Recency is based on the order so it is important that the dataset that you pass in is correctly ordered beforehand.
we'll demonstrate how it works by applying it on a simulated timeseries problem.
from sklego.datasets import make_simpleseries
yt = make_simpleseries(seed=1)
df = (pd.DataFrame({"yt": yt,
"date": pd.date_range("2000-01-01", periods=len(yt))})
.assign(m=lambda d: d.date.dt.month)
.reset_index())
plt.figure(figsize=(12, 3))
plt.plot(make_simpleseries(seed=1));
We will create two models on this dataset.
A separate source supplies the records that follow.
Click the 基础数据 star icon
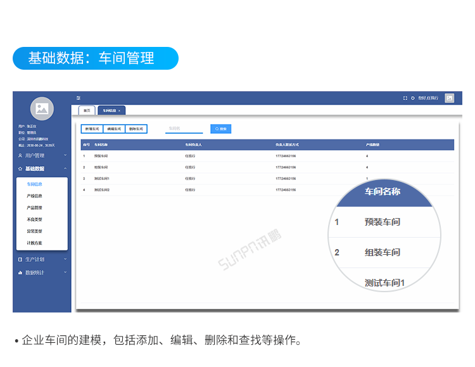The width and height of the screenshot is (475, 367). click(20, 169)
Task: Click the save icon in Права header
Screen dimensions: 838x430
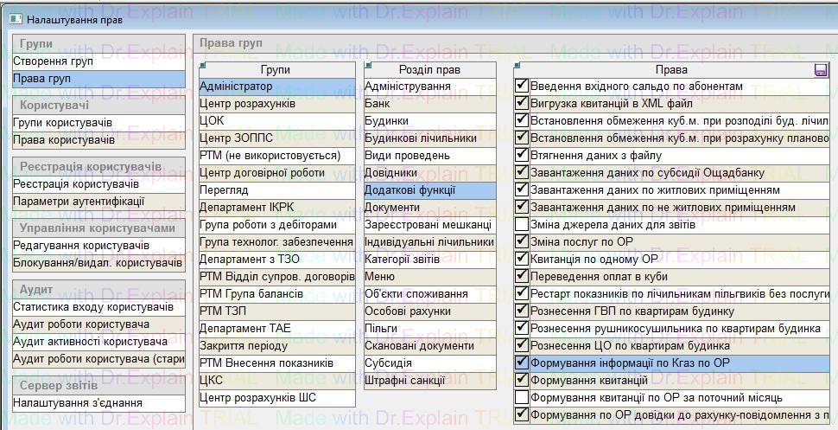Action: click(x=821, y=70)
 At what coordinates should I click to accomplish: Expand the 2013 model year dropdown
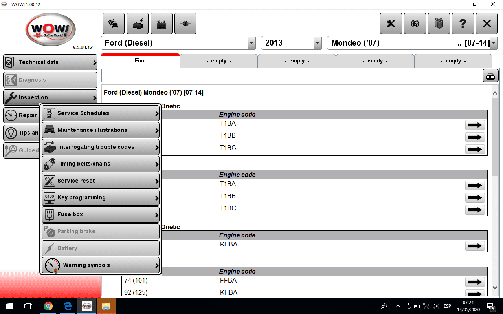pos(317,43)
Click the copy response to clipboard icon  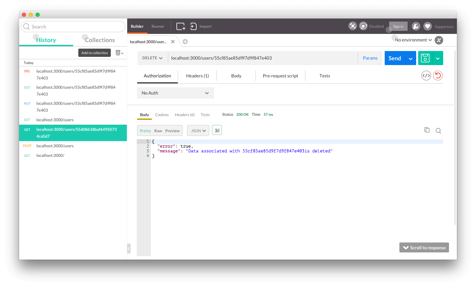point(427,130)
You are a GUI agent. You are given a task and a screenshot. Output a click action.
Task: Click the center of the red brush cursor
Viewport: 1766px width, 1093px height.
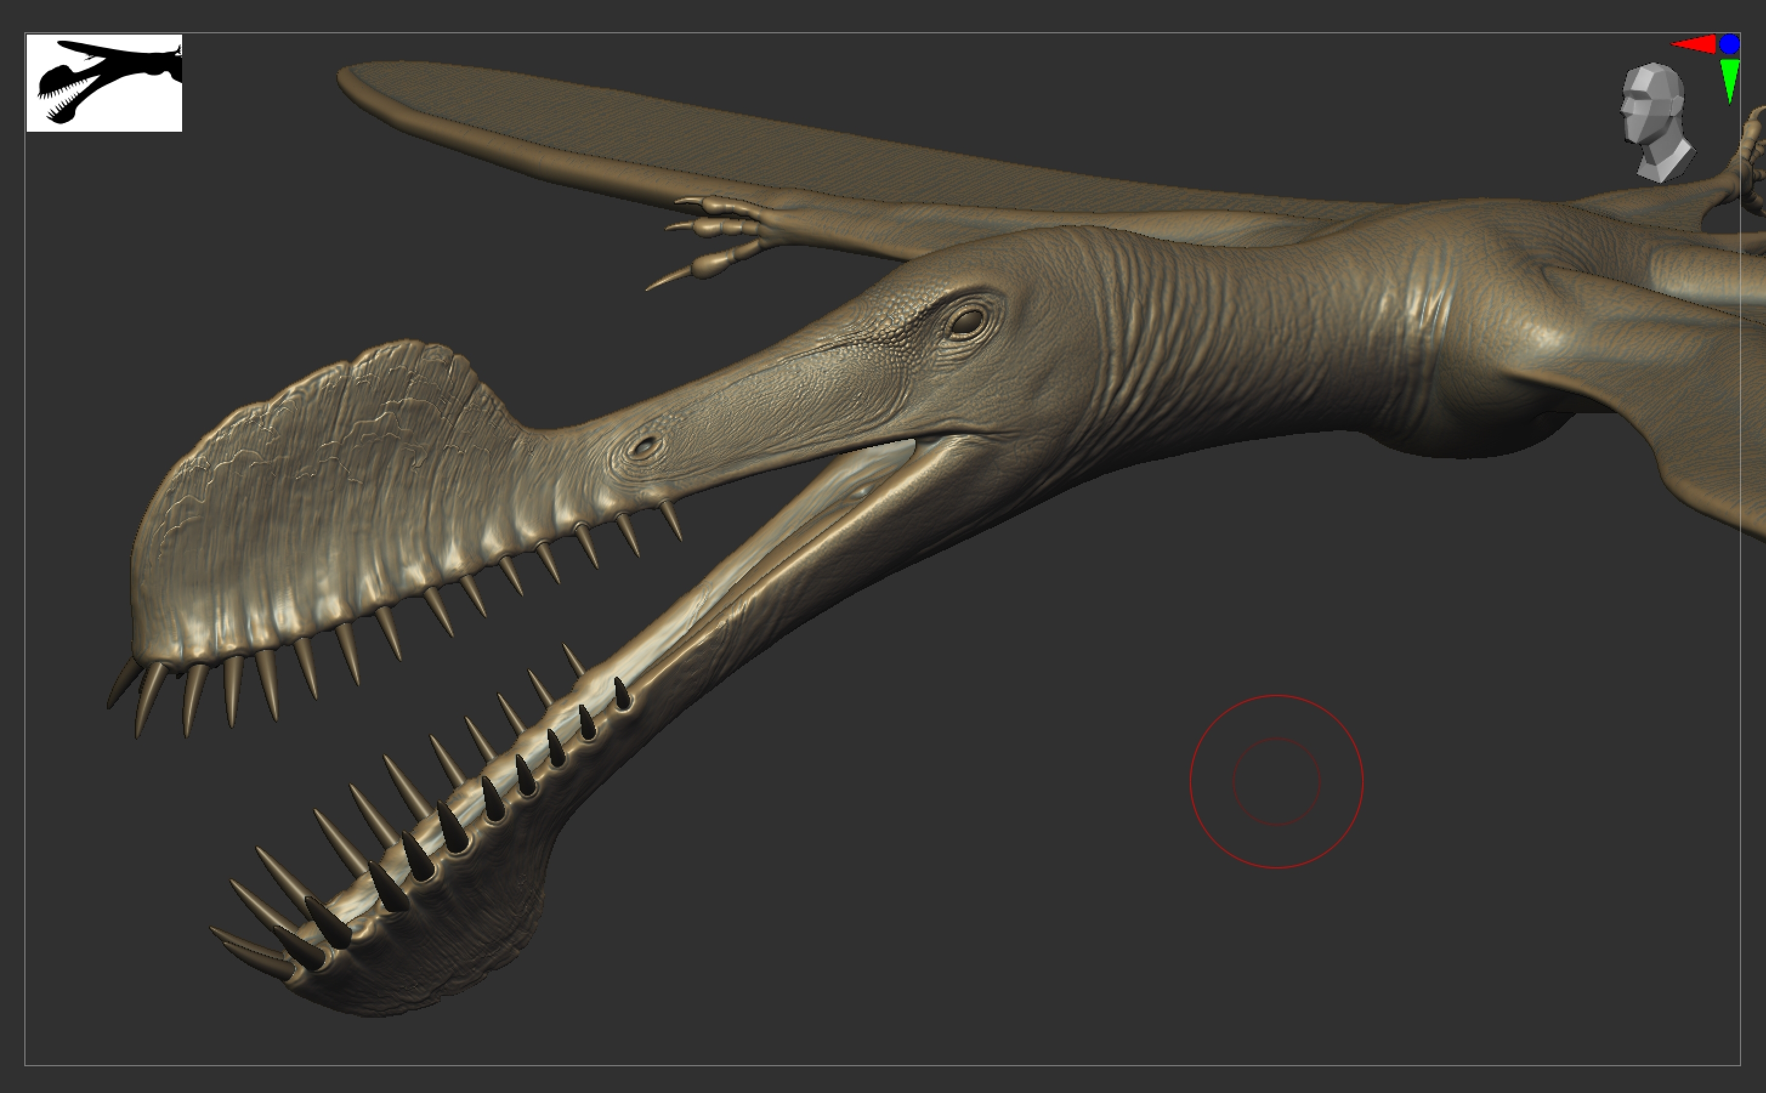click(1277, 781)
One model calculates the average value per month in our timeseries and the other does the same thing but will decay the importance of making accurate predictions for the far history.
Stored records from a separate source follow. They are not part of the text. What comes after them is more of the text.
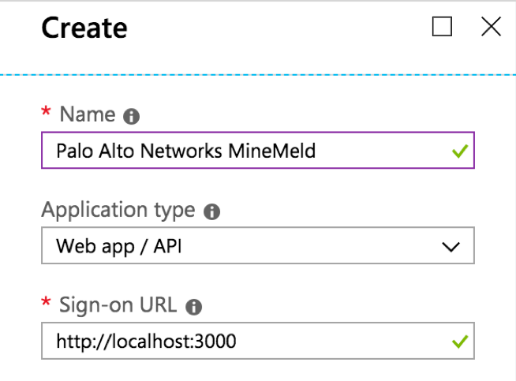The width and height of the screenshot is (516, 381).
Task: Click the Application type chevron arrow
Action: point(451,247)
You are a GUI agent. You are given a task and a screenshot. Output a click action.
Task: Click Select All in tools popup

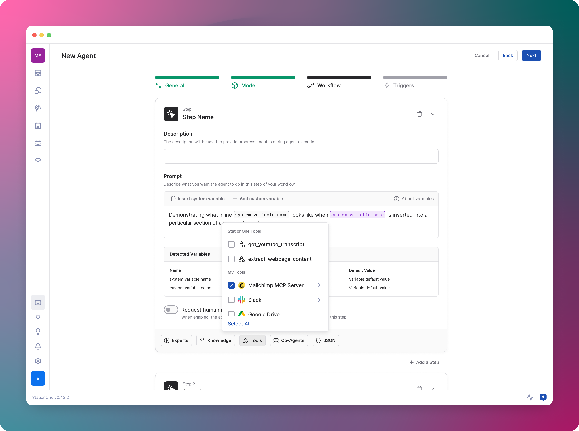(239, 324)
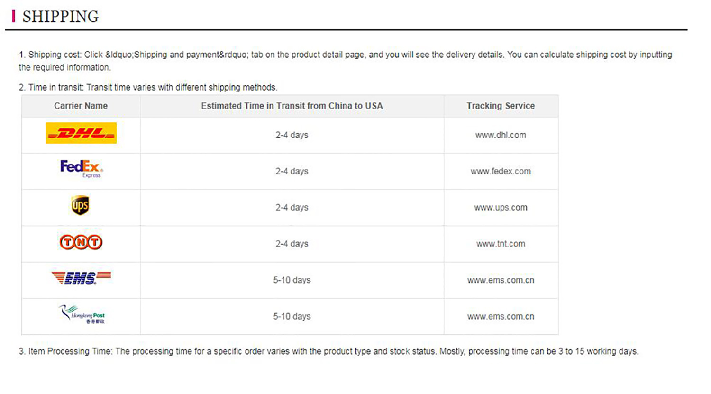Open the www.fedex.com tracking link

click(x=501, y=171)

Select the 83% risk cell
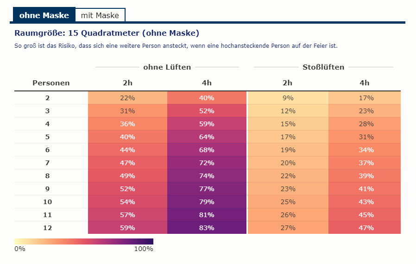click(x=207, y=228)
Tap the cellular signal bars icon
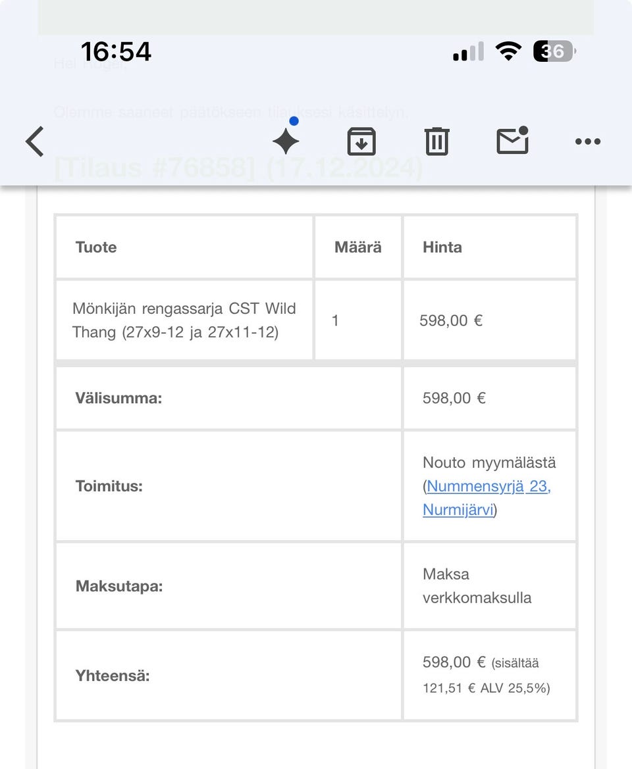The width and height of the screenshot is (632, 769). tap(468, 51)
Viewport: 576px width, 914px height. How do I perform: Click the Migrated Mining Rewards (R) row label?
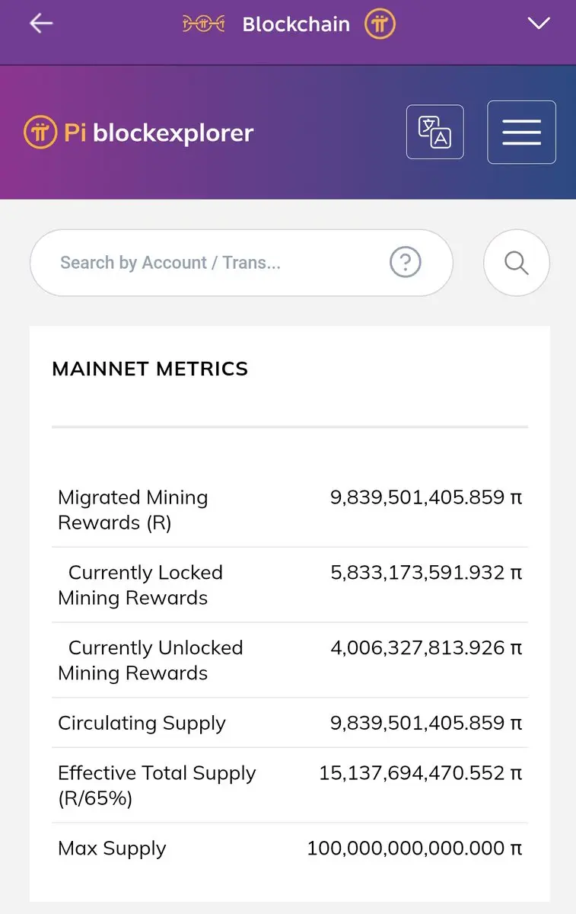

from sklearn.dummy import DummyRegressor
from sklego.meta import GroupedPredictor, DecayEstimator
mod1 = (GroupedPredictor(DummyRegressor(), groups=["m"])
.fit(df[["m"]], df["yt"]))
mod2 = (GroupedPredictor(
estimator=DecayEstimator(
model=DummyRegressor(),
decay_func="exponential",
decay_kwargs={"decay_rate": 0.9}
),
groups=["m"]
).fit(df[["index", "m"]], df["yt"])
)
plt.figure(figsize=(12, 3))
plt.plot(df["yt"], alpha=0.5);
plt.plot(mod1.predict(df[["m"]]), label="grouped")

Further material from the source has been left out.